Exercise directions ▸ Give again every line from the one with "You are a computer-use agent. The" through the last line of the data, exactly, and leave out the lines before it.

Listed records ▸

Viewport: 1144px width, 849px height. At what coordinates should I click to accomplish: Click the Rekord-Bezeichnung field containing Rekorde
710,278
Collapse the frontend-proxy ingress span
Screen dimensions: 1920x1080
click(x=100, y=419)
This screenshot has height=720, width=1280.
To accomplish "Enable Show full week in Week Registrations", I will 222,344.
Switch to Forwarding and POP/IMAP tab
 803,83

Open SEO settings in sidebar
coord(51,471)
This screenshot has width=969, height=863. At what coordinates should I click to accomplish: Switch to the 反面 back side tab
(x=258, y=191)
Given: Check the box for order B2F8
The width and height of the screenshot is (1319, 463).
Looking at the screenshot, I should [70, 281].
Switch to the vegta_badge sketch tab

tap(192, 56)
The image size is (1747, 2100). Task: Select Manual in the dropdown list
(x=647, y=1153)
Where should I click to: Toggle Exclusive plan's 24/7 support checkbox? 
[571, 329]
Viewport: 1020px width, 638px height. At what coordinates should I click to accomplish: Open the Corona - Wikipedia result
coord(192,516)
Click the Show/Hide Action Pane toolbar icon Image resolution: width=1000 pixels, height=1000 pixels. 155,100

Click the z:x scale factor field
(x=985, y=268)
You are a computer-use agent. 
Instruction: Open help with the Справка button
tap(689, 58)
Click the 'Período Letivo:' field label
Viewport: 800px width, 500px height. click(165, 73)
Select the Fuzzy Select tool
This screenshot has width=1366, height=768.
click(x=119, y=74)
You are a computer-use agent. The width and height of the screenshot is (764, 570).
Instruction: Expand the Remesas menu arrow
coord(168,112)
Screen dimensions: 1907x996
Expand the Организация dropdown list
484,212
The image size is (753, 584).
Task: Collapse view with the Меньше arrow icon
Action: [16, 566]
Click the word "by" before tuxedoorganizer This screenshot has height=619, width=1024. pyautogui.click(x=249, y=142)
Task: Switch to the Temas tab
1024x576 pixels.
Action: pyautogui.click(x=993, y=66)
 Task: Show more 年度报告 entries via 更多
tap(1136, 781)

Your solution ▸
You are a computer-use agent. The width and height of the screenshot is (764, 570).
Instruction: Expand the Remesas menu arrow
coord(168,112)
Screen dimensions: 1907x996
Expand the Организация dropdown list
484,212
The image size is (753, 584).
Task: Collapse view with the Меньше arrow icon
Action: [16, 566]
Click the word "by" before tuxedoorganizer This screenshot has height=619, width=1024. pyautogui.click(x=249, y=142)
Task: Switch to the Temas tab
1024x576 pixels.
Action: pyautogui.click(x=993, y=66)
 Task: Show more 年度报告 entries via 更多
tap(1136, 781)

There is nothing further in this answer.